▶ [YOUR OBJECTIVE]: Check each line of the entries for "computer" and report the ones that have it.
----- SUPPLIED INFORMATION -----
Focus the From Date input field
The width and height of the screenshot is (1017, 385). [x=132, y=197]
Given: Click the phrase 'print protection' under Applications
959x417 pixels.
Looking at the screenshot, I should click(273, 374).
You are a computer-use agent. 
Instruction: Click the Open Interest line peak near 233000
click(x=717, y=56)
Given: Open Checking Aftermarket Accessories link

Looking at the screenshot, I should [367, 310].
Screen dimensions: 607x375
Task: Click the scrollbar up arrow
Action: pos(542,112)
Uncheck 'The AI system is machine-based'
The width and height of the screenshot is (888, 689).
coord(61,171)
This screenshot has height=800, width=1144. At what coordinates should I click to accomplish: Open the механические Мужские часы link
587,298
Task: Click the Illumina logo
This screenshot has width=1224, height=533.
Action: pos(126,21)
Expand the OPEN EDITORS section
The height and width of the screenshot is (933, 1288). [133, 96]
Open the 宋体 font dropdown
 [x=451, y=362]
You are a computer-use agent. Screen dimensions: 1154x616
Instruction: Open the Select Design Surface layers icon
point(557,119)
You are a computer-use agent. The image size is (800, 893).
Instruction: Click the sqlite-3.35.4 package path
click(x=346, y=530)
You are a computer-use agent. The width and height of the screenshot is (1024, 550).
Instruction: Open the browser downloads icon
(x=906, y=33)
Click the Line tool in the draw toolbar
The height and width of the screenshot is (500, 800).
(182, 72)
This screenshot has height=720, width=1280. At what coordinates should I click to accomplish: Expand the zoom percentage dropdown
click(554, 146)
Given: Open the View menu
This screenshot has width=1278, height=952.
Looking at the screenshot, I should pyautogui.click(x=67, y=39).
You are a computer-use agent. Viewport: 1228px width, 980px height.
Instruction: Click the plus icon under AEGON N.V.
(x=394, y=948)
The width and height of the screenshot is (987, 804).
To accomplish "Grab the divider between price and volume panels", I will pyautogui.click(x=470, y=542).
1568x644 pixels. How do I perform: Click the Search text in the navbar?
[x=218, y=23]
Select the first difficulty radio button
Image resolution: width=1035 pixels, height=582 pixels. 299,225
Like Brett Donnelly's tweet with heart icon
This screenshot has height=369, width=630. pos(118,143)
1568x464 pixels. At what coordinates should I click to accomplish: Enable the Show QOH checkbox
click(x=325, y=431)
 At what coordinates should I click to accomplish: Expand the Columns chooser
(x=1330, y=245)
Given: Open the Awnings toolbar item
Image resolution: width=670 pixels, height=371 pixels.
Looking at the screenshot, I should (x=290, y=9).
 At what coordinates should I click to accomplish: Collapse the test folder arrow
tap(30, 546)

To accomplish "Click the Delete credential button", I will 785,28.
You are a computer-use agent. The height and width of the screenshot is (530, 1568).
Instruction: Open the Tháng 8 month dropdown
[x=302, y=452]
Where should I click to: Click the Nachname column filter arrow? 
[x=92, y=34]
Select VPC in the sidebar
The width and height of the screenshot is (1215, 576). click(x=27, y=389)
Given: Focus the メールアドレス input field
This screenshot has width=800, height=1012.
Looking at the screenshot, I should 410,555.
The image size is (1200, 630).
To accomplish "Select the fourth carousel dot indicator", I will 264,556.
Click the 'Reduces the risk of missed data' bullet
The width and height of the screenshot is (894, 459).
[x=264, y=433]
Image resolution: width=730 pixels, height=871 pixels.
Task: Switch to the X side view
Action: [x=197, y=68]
-----
▶ [PROBLEM SOLUTION]:
You are a computer-use agent. 
You are a computer-use agent. Screen dimensions: 1154x616
You are a computer-use agent. The image size is (800, 893).
You are a computer-use agent. The width and height of the screenshot is (1024, 550).
You are a computer-use agent. Viewport: 1228px width, 980px height.
You are a computer-use agent. The height and width of the screenshot is (530, 1568).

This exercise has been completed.